Overall, the regression results consistently showed that, controlling for other factors, low-wage and less-educated workers were less likely to receive employer-supported training. Unexpectedly though, non-union workers generally had better odds than their unionized counterparts of receiving training. This was also contrary to the findings of other training studies. Although more analysis is required, one possible explanation is that unionization generally results in better wages, permanent employment status and a full-time schedule. Controlling for those factors disconnects the benefits of unionization. The odds ratios consistently indicated that women were less likely to receive employer-supported training, although the effect was statistically significant in only two of the six models. That said, in the subsamples of workers using the vulnerability characteristics, women were roughly one-quarter less likely than comparable men to receive training.

The separate regression models for women and men yielded two potentially important findings. First, having low education seems to be more problematic for women since the odds ratios showed that less than a high school education was associated with much lower odds of receiving training for women than for men. Second, non-permanent employment or a non-professional occupation was associated with sharply lower odds of receiving employer-supported training among women, but not among men. These results provide a further indication that women are potentially disadvantaged with respect to training, although it would be prudent to see whether these results are replicated in other studies. Like other research (Turcotte et al. 2003 and Peters 2004), this study found that, in the aggregate, men and women receive similar shares of training. The reason for women's lower share of training here but not elsewhere is that the difference is revealed only in the groups with ‘vulnerable' characteristics.

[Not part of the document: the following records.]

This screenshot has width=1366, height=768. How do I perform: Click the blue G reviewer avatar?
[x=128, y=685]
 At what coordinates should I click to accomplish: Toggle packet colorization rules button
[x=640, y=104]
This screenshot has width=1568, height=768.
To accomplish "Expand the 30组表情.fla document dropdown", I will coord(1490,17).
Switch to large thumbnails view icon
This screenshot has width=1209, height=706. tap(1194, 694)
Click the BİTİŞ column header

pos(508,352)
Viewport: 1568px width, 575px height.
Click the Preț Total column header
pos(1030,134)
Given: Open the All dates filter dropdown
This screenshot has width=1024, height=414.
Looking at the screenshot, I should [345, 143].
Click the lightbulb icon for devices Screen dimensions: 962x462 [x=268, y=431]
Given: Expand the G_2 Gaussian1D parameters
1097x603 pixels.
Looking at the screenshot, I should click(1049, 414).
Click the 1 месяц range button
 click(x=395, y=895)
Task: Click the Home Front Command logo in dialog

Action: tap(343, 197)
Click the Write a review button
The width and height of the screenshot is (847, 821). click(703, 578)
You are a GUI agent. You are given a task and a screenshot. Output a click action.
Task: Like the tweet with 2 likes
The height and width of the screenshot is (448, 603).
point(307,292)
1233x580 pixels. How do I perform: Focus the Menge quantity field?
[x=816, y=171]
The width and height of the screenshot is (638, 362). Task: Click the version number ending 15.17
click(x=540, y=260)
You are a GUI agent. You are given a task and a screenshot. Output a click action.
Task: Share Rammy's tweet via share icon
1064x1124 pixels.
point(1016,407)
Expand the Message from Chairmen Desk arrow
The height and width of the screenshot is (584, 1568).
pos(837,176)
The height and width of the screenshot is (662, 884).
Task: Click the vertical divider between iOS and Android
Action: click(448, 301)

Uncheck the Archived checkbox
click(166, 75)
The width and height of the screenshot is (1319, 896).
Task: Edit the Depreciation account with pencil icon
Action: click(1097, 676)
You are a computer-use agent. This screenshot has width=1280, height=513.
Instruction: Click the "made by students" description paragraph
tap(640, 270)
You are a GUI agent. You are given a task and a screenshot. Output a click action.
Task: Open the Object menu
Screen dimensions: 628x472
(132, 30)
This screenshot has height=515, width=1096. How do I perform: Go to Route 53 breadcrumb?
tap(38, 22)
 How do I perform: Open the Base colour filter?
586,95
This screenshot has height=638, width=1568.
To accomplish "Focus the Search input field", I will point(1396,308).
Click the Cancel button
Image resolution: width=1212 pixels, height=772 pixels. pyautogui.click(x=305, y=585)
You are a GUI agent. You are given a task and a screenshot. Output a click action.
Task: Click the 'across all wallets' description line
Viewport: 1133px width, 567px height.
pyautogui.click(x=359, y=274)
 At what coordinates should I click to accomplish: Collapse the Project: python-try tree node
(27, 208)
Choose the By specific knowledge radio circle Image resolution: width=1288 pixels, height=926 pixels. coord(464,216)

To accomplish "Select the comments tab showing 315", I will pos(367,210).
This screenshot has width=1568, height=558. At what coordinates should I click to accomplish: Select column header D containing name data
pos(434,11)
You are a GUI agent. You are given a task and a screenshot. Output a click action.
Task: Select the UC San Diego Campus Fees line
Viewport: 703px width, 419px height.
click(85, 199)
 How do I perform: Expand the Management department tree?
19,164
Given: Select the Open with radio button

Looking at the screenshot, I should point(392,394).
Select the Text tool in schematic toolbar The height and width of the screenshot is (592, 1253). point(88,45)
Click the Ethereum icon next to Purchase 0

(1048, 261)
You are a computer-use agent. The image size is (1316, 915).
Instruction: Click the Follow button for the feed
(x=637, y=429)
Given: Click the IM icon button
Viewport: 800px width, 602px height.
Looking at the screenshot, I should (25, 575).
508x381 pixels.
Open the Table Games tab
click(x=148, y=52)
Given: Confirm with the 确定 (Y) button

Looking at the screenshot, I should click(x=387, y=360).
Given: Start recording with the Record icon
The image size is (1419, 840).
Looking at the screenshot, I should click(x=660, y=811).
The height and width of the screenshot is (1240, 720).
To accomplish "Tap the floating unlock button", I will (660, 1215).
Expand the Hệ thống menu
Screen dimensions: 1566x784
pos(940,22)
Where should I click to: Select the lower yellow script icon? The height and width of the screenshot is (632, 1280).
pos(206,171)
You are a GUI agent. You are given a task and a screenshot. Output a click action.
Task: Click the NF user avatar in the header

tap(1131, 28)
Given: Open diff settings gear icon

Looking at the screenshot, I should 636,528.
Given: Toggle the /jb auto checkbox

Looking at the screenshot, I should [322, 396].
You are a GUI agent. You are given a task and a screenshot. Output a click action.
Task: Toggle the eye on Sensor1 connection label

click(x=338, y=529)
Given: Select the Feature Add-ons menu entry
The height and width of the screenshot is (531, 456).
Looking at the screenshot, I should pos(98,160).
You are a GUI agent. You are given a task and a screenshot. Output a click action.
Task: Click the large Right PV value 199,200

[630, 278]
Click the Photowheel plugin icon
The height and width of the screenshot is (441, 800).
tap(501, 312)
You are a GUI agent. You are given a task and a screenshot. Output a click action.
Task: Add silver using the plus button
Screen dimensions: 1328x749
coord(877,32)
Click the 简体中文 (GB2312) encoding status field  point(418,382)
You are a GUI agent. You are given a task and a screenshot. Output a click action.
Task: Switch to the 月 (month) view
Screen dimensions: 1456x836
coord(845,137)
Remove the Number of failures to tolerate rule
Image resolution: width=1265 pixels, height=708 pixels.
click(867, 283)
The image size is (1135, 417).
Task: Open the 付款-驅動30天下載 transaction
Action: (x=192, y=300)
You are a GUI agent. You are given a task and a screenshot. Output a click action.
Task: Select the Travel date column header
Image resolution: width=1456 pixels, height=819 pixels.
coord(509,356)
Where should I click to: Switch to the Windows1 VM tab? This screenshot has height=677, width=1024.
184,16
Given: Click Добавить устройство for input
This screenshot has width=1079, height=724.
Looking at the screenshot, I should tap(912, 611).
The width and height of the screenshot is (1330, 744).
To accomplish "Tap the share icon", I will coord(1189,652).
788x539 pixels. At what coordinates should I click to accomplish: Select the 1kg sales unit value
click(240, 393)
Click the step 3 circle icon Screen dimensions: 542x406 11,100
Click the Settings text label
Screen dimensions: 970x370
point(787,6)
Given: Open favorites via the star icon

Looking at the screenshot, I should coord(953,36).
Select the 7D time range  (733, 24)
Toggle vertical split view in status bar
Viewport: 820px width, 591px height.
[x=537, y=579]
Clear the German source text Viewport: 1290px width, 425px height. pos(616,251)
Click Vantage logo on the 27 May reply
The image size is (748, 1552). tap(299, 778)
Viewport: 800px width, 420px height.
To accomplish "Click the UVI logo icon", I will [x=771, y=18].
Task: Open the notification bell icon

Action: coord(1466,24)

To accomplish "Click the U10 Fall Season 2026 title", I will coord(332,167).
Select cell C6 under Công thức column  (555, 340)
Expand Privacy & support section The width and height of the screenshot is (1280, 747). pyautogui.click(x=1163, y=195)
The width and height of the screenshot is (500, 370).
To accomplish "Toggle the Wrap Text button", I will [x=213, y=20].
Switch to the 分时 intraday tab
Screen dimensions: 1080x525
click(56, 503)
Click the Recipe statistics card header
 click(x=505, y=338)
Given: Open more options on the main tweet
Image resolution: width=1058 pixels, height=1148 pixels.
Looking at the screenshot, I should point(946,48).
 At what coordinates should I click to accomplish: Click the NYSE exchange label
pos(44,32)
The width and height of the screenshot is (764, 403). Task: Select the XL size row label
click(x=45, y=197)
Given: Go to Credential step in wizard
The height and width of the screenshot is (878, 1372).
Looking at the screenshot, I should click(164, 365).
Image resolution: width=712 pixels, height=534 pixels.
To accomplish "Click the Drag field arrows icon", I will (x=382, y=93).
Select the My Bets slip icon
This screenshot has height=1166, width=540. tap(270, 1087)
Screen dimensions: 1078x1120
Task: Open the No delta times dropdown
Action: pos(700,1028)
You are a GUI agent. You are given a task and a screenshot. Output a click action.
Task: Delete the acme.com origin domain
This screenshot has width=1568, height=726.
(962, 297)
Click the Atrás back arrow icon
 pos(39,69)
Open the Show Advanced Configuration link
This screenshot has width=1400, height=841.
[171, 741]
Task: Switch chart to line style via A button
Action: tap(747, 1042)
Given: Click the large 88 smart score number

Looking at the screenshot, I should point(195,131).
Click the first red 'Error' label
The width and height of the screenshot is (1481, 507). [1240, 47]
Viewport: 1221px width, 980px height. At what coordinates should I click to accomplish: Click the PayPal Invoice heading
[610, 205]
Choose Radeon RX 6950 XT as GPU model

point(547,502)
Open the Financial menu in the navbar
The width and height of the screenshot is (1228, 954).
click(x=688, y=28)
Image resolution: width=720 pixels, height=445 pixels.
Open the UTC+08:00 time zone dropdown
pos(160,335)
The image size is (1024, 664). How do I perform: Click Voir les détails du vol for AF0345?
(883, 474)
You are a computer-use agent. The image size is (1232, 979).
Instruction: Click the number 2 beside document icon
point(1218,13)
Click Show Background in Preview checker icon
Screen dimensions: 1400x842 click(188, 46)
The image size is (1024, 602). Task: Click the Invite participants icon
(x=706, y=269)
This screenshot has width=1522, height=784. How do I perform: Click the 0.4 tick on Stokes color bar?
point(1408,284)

The partial lack of statistical significance by sex in the regression results does not mean that the training barrier found in the descriptive statistics is illusory. On the contrary, the robustness of those differences indicates that the barrier is real. Thus, the somewhat differing results when controlling for other factors help clarify the results. More specifically, the results as a set suggest that the receipt of training varies not only on the basis of sex, but also on some or all of wage, education, unionization, employment status, occupation, workplace tenure, worker age, and industry. This is generally consistent with other studies (e.g. Turcotte et al. 2003, Hurst 2008 and Peters 2004).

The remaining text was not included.